# Other Places Around The World > Europe Travel General Discussion >  >   Flying over on Virgin Atlantic tonight and meeting a friend at Fishworks in Marleybone for dinner Tuesday evening. Seems they have Dover Sole on the menu at market price and I plan on sinking a tooth

## JEK

Flying over on Virgin Atlantic tonight and meeting a friend at Fishworks in Marleybone for dinner Tuesday evening. Seems they have Dover Sole on the menu at market price and I plan on sinking a tooth into one.

----------


## tim

Will you be honest in your assessment if you don't like the fresh variety? }:| 

Safe travels, mon ami!

----------


## JEK

I will be as objective about the Sole as Mike R is about Auberge Petite Anse.

----------


## andynap

Sounds good as I may be having Dover Sole tomorrow nite here based on a recommendation from Kevin at La Voile. Of course yours may be a bit fresher. :)

----------


## MIke R

if he truly doesn't see the difference, than his taste buds, at least in terms of seafood, are even more unsophisticated than I originally thought..LOL

----------


## MIke R

> I will be as objective about the Sole as Mike R is about Auberge Petite Anse.



I *am* objective about Auberge...I tell most everyone in PM...dont go....you will hate it!

----------


## Jeanette

> Sounds good as I may be having Dover Sole tomorrow nite here based on a recommendation from Kevin at La Voile. Of course yours may be a bit fresher. :)



Andy, if you get the opportunity while in Boston, try Aquitaine.  www.aquitaineboston.com

The mussels are divine and I do not use that word lightly.  My meal there was one of the best I've ever eaten.

----------


## JEK

Got to Fishworks too late for the Dover Sole, so we settled for lemon sole. Very fresh and tasty. Highly recommend Fishworks if you are in London.

----------


## MIke R

lemon sole is excellent..we get a lot of that around here...good choice.

----------


## MIke R

I have no idea what that fish is in your picture..but it isnt any of what is labeled in the ice  ..there are a few mackeral ( yuck ) behind it...

----------


## JEK

The menu. Decent prices for London.

----------


## MIke R

the fish and chips in England is mostly boiled dogfish which then gets battered and  fried....they buy dogfish from the U.S. by the metric ton @50 cents a pound....

----------


## BBT

Those fish in case look like a grouper or rockfish head cut just behind gillplate.thats a grouper mouth if I have ever seen one.

----------


## JEK

Connected on the sole last night after reserving it. At market price they were 30 and 33 BPS, which is nearly St. Barth prices! The lemon sole was 13.50 BPS for comparison. What a delectable taste!

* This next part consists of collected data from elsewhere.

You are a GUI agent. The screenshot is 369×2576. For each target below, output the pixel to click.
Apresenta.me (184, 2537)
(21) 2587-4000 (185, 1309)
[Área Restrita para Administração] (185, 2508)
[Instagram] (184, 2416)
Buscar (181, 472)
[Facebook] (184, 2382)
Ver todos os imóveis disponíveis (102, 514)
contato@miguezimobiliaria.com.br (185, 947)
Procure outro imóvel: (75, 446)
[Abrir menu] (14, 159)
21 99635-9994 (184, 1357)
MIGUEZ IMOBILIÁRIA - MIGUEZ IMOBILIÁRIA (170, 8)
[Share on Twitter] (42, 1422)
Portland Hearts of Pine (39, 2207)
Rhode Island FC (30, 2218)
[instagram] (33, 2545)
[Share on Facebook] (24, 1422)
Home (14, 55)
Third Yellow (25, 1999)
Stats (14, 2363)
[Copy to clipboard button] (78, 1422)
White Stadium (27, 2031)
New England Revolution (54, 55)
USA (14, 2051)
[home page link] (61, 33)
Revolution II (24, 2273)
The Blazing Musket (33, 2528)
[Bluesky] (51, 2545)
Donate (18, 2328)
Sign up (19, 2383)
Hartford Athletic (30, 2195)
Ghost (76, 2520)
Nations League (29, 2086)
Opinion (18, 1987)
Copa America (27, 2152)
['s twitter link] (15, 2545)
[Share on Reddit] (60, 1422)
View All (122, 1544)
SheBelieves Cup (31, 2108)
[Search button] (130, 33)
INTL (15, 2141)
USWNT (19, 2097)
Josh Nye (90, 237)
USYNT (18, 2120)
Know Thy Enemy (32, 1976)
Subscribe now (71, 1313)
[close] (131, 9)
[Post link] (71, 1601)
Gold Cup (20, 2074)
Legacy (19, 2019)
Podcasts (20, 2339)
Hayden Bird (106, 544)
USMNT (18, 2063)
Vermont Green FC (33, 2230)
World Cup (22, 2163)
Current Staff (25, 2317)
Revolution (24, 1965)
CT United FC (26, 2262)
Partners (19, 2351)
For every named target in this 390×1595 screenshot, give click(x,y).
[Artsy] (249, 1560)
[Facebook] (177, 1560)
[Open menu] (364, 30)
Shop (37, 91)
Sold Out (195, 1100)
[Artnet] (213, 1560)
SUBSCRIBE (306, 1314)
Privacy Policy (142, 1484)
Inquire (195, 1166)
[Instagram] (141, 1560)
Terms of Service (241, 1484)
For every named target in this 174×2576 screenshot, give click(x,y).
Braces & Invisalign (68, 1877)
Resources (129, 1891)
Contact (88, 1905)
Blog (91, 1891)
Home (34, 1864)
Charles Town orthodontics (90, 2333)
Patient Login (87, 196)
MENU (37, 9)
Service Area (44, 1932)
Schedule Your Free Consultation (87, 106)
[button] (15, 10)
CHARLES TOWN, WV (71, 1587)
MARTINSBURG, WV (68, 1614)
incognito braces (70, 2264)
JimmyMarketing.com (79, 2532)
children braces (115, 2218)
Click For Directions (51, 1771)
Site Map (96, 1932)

Also discovered a new small batch gin and vodka distilled in London proper. Quite tasty!

----------


## phil62

After your post we too went to dinner and I had a remarkable Dover Sole.  Thought of you feasting London with each subtle smack of my lips. Amy

----------


## GramChop

no dover sole at G.W. Fins last night in the french quarter, but a fabulous #1 yellowfin tuna!!!

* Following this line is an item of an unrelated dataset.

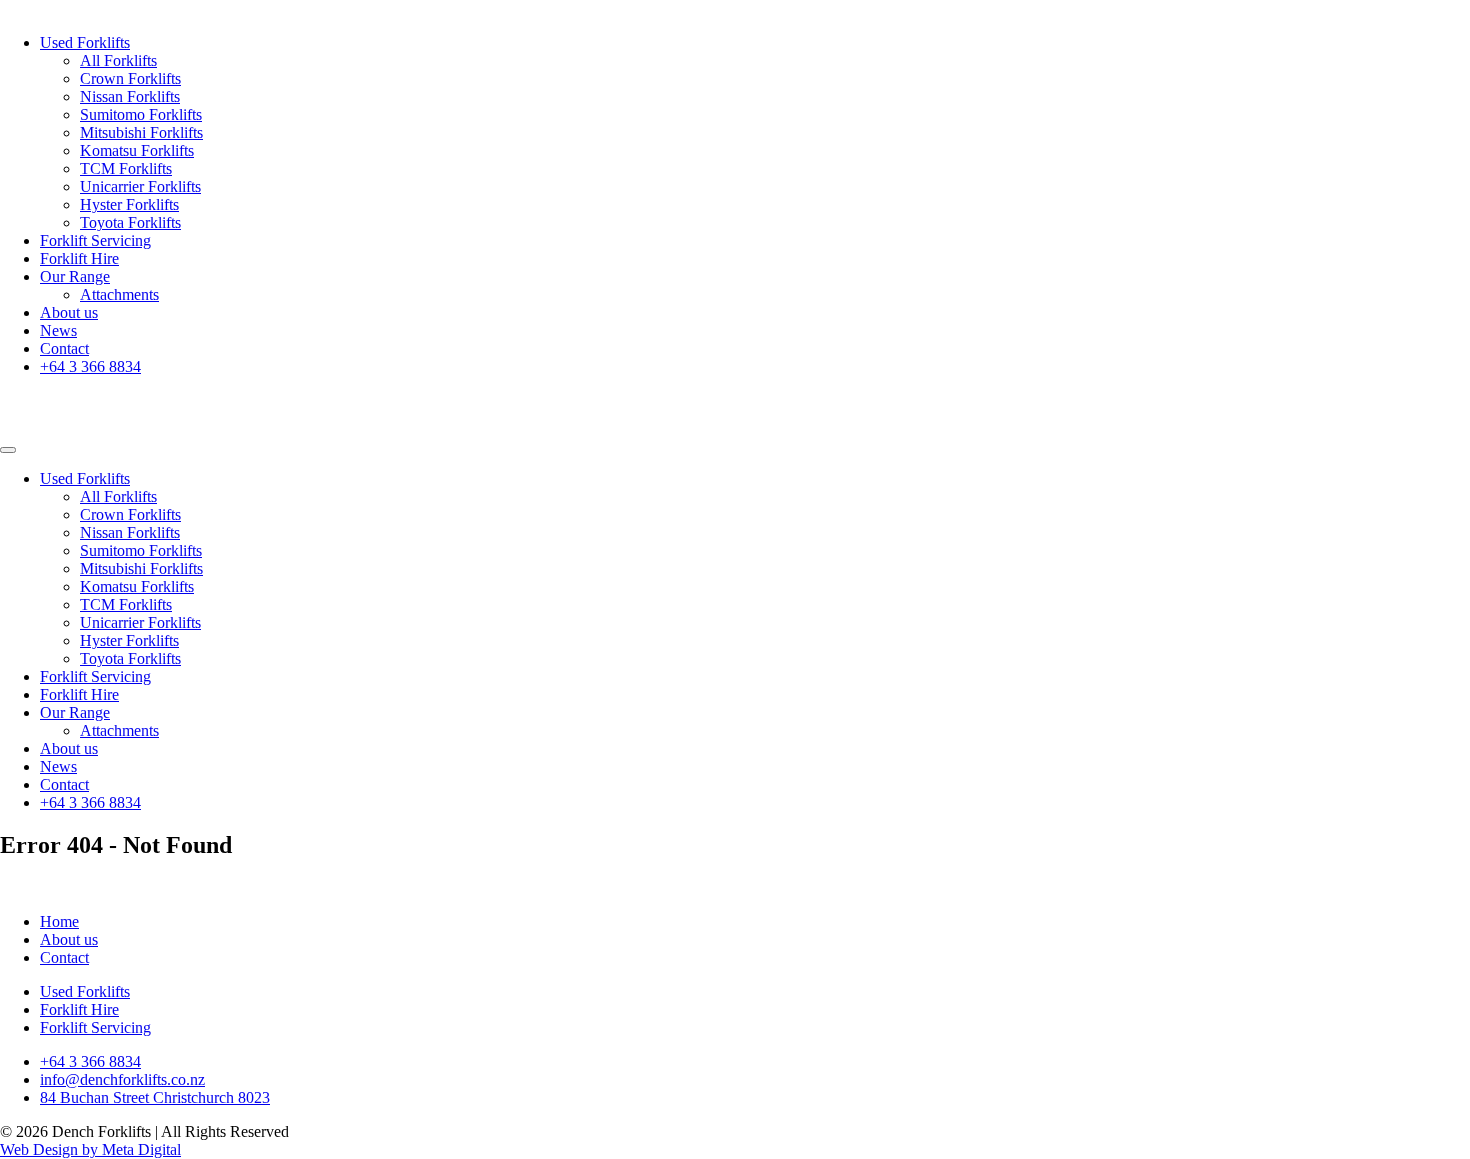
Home (59, 921)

looks and sounds like you're enjoying your adventures in london-town, pops!!

----------


## soyabeans

on our way to london via Paris and on your recommendation reserved table at Fishworks and asked them to "hold one order of DS for us"
will review upon return on the 10th

----------


## amyb

Happy trails Henry and Carole!

----------


## GramChop

have a wonderful time, you two!  i look forward to your trip report!!

----------


## JEK

> on our way to london via Paris and on your recommendation reserved table at Fishworks and asked them to "hold one order of DS for us"
> will review upon return on the 10th



  Enjoy!

----------


## MIke R

I called the place in London and although they regrettably do not have any fresh Dover Sole on hand at the moment...they do have some great frozen mahi and wahoo on the menu this week..... }:|

----------